HALL: I can't speak for Bill Cosby, but I can say, what if he looks at you and says you're dangerous because you have now said that George Zimmerman profiled Trayvon Martin, which is to be determined in a court of law now that he's been arrested and charged. And according to prosecutors, they say he did profile Trayvon Martin, but this is all to be determined by a jury of his peers and we're going to watch this play out. So, Bill Cosby, he could say the same thing about you.

TOURE: We hear the profiling. So, that's not conjecture. He sees somebody in the distance who is doing nothing more than down the street on a cell phone. And he decides this person is on drugs. This person is a criminal. This person is threatening and to be feared.

HALL: Those are the charges.

TOURE: Well, that's what George Zimmerman said. So, that is profiling. There is- He is not going to see a white person. We don't have an epidemic of people seeing young white men and assuming they're criminals. We do have an epidemic of the world seeing black maleness as synonymous with criminality and that's not true.

HALL: Let me ask this, why then are some turning this into an adversarial thing with Bill Cosby, when, for example, the New Yorker points out that the United States has the highest rate of citizen gun ownership in the world. The second highest is Yemen. Why be contrarian with him and say wait a minute.

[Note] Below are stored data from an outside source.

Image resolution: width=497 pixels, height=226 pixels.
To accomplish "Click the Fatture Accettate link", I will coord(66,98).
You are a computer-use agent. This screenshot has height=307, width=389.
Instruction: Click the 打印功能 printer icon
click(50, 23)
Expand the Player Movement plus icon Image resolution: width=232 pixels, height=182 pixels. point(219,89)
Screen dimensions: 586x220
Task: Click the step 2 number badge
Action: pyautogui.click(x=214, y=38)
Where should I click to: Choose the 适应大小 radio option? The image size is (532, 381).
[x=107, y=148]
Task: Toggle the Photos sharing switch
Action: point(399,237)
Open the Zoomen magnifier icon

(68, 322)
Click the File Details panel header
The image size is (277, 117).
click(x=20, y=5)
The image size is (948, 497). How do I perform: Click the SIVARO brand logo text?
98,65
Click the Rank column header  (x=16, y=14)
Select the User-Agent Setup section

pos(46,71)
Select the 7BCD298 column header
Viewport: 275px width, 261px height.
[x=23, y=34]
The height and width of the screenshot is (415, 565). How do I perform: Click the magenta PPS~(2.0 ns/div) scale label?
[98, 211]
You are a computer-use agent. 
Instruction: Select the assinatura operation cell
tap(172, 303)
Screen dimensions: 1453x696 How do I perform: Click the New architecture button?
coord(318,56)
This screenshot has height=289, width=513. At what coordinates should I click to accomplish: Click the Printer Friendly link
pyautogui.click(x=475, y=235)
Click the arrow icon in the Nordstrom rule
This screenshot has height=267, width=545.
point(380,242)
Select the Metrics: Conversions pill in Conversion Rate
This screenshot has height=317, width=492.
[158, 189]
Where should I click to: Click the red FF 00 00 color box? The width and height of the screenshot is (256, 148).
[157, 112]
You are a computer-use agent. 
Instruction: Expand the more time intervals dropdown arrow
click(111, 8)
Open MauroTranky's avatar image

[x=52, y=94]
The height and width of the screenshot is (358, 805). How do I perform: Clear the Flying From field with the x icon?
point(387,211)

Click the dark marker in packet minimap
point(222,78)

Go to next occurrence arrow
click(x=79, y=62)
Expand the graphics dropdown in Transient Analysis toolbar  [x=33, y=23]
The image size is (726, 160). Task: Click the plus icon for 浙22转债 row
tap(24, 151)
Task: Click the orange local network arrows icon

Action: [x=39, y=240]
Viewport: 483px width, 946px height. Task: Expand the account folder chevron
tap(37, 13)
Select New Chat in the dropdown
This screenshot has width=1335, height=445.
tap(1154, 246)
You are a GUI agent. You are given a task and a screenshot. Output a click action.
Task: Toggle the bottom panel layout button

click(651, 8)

There can be dual conversations here. Why does he have be to dangerous or wrong? Why can't we applaud that and applaud that? Let me finish. Wayne LaPierre, who is the executive vice president of NRA, did not mention Trayvon Martin by name but he is criticizing news organizations for what he says is singling out one killing and ignoring many other violent crimes that happen in the United States every day. Maybe Bill Cosby wants to highlight those without diminishing the serious and notable questions that we have not ignored regarding Trayvon Martin.

TOURE: Bill Cosby is an extraordinary American. He's extraordinarily talented. He's had an amazing effect on my life, on many lives. But in terms of nuanced political thinking, he has not shown himself to be a big fan of that. And he has quite often said things that put him into the category of, with friends like these, who needs enemies?  I mean, like, he's repeatedly talked about a lack of morality in the black community, as if we don't teach our children morality, as if we want to go to prison, as if that's some badge of honor. That is not the way things are in the black community.

HALL: But Bill Cosby is not anti-black. What are you saying?

TOURE: I'm saying that he has on several occasions said things that are extremely negative, paternalistic and rather misguided about the black community, As if we want to go to prison. That's a badge of honor. That is a great mark of shame for many, many people. It is nothing that we want to do. When he talks about parents not teaching their children, black children morality. That is just simply not the case. I don't know what community he is talking about. And then we come to this situation where it's not about race, it is just about guns. It is about both. And surely this does not happen if this individual does not see a black person and pour stereotypes into him as if he is a criminal black man.